What's most interesting about it, however, is that the backup strategies this product appeals to no longer apply to Solaris, soon won't apply to the BSDs, and will, sooner or later, lose relevance to Linux as well.

What's going on is that the standard process for enterprise Unix backups is really two rather unrelated processes.

One is the data processing derived disaster recovery backup expected by (data processing trained) auditors: you make daily tapes, send them off site for safe-keeping, update the colorful powerpoints defining your recovery plan every time you upgrade Powerpoint, and hope you never, ever, have to use any of it because the plans never survive the first senior IT manager to arrive on site and some critical chunk of code or data will prove unrecoverable anyway because it either didn't get written to tape or depends on something that wasn't written to tape or simply because the tape is unreadable.

The other one is, of course, the real one. Typically it provides for some form of processing or data continuity but is more oriented toward the kind of recovery request sysadmins face every day: some user deleted something - or ran his test program against the live data - and you could roll back the clock, please?

Until recently the best way to do this was to copy everything on the production systems to a RAID set maintained solely as a backup and then back that up to tape or another remote machine during regular working hours. This takes more effort than a commercial solution to get working because you need to customize the copy process for every application or environment you're responsible for, but makes handling recovery requests so trivial that you can practically script them by user name, gives you a quick recovery capability if your data center does blow up, and makes it easy to find out what happened when the boss's pet idiot gets root access to your most critical database server just long enough to emit an "# chmod 0000 /etc/init.d "

But technology marches on, and prices continue to fall.
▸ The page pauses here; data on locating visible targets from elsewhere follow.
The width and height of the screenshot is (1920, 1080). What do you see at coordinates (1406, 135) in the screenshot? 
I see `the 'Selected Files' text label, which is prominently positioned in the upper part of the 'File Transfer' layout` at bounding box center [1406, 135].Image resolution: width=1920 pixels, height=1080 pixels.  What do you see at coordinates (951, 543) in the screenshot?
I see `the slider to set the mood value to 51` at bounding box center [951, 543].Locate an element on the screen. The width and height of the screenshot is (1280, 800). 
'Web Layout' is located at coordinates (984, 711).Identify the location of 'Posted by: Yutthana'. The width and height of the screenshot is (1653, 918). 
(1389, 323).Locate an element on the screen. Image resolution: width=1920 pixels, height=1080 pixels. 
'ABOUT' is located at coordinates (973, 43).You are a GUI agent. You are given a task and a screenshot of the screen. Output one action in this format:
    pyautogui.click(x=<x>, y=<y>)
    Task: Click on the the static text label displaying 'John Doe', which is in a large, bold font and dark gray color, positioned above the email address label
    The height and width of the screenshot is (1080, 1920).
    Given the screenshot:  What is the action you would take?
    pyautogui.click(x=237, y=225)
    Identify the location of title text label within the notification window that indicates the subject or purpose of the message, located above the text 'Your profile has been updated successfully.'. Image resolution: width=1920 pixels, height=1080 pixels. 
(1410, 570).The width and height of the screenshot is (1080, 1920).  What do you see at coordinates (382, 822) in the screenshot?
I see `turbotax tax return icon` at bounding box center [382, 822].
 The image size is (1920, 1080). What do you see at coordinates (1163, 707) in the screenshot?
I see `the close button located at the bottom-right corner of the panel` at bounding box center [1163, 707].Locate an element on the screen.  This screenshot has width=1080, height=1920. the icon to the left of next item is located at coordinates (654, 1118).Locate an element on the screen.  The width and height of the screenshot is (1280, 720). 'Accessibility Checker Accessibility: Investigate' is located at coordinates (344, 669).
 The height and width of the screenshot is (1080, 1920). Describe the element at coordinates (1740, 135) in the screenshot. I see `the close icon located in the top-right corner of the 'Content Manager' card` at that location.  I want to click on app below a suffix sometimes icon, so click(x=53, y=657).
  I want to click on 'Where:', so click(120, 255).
For about the same money you'd pay for a good commercial backup and recovery package you can implement a ZFS "thumper" as your general backup server - and not taking a close look at the ZFS time machine? that's just about as smart as expressing your disapproval of an executive decision to buy Unix by paying people who don't know what a model script is a couple of hundred thousand bucks to add a $9,000 Sperry line printer to a machine running AT&T System VR4.